● **YOUR TASK**:
The entries are to be output word for word, with the pictures omitted.

● **STUDY MATERIAL**:
————

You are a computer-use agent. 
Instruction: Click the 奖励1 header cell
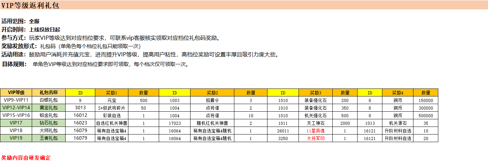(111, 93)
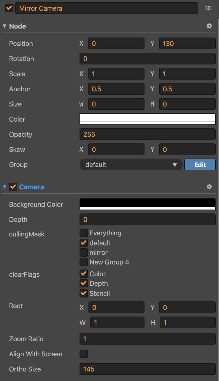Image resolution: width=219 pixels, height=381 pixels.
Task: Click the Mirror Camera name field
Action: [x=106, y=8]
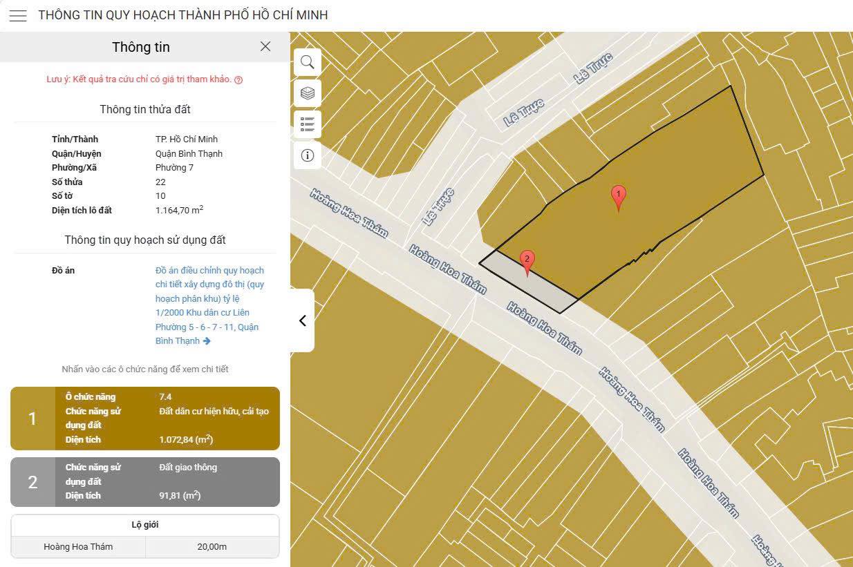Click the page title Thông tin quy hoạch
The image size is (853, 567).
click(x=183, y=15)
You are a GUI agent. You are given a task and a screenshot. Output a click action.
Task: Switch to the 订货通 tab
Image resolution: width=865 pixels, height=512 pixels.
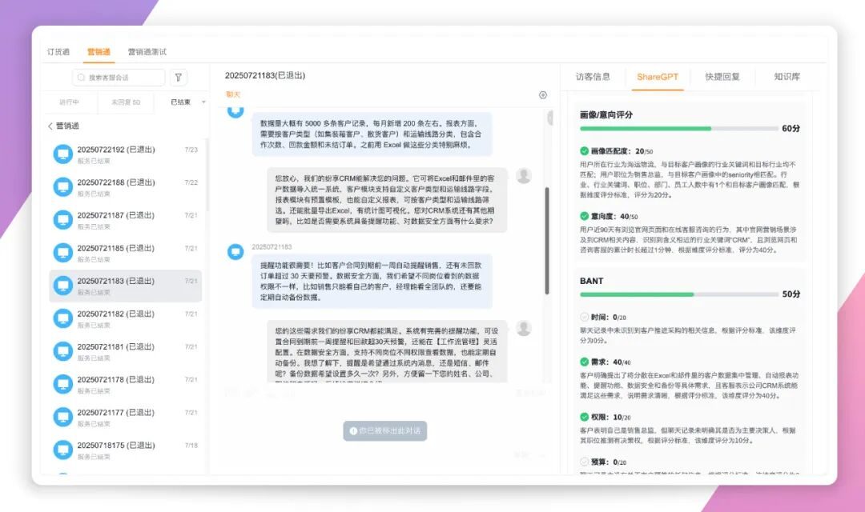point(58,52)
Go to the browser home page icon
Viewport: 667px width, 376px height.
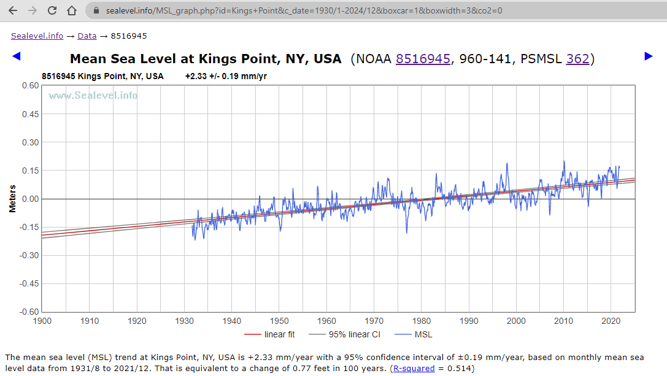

————

● **ANSWER BOX**:
You are a computer-use agent. 
Instruction: Click the 奖励1 header cell
(111, 93)
Image resolution: width=219 pixels, height=381 pixels.
Task: Click the Mirror Camera name field
Action: [x=106, y=8]
Click the page title Thông tin quy hoạch
The image size is (853, 567).
click(x=183, y=15)
You are a GUI agent. You are given a task and a screenshot. Output a click action.
Task: Switch to the 订货通 tab
Image resolution: width=865 pixels, height=512 pixels.
point(58,52)
Go to the browser home page icon
Viewport: 667px width, 376px height.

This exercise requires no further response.